Frontloading hasn’t been easy. We spent months unable to meet and build a strong team because of COVID. The 2020 elections meant that we could barely assess the political moment we were going to be in. Organizationally, Sunrise went through intense conflict around what it meant to build a movement across race. Though we attempted to make frontloading participatory through visioning sessions, content testing and roundtables, we didn’t have the democratic structures to consistently engage most of the movement in the DNA design process. It’s incredibly clear that very few people outside of the frontloading team have been able to feel like they had a stake in, understand, or could explain the DNA until very recently. For a team of people who so deeply love Sunrise, love what it could become, these challenges were difficult to swallow.
In spite of the challenges, I’m still so incredibly proud of what we have done and how we got here.
We got input & feedback from thousands of folks in and outside of Sunrise. We’ve held visioning sessions with the movement, content testing sessions with members, partners, the public, and staff. We’ve hosted roundtables to get final feedback on the core bits of the DNA. And I believe deeply in the DNA. We’re experimenting with some of the most difficult things that social movements have to face – building a movement across race, class, and geography; figuring out how to be nimble and member-directed; balancing the need for local and national action. And the ways we’re doing it are new, innovative and brave, placing us in a long tradition of power-building while being creative about our tactics and approach.

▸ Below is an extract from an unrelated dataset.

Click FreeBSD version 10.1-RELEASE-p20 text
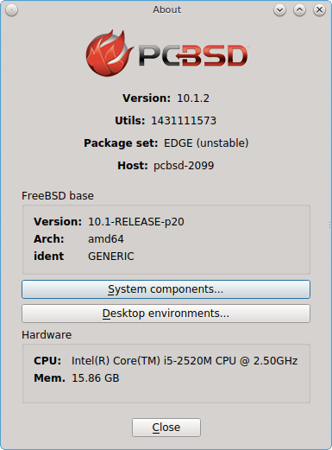The width and height of the screenshot is (332, 450). pyautogui.click(x=136, y=222)
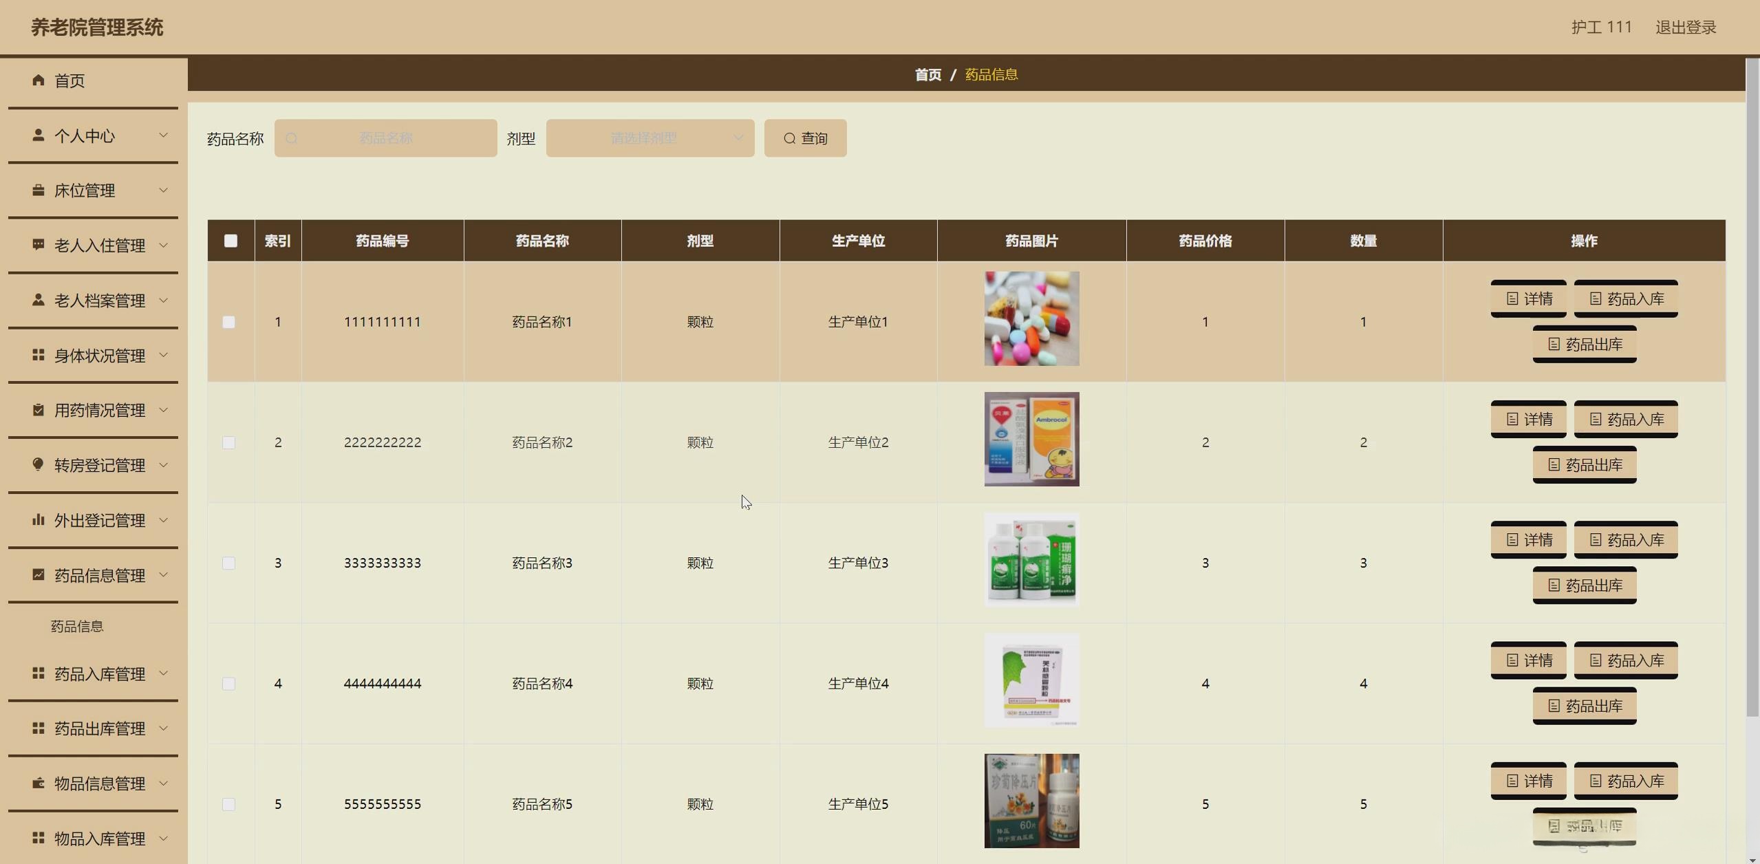This screenshot has height=864, width=1760.
Task: Click the grid icon next to 药品入库管理
Action: coord(39,673)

In the midst of worsening political conditions and an ever looming climate crisis, in three weeks, this phase of Sunrise, of frontloading, comes to an end with a ratification vote, where all active Sunrise Movement members will have the opportunity to review the proposed Sunrise 2.0 Movement DNA and vote on whether to accept or reject it. My hope is that we ratify, that we can begin to experiment with the new DNA, and that we become a movement that hundreds of thousands of young people, too, someday fall in love with.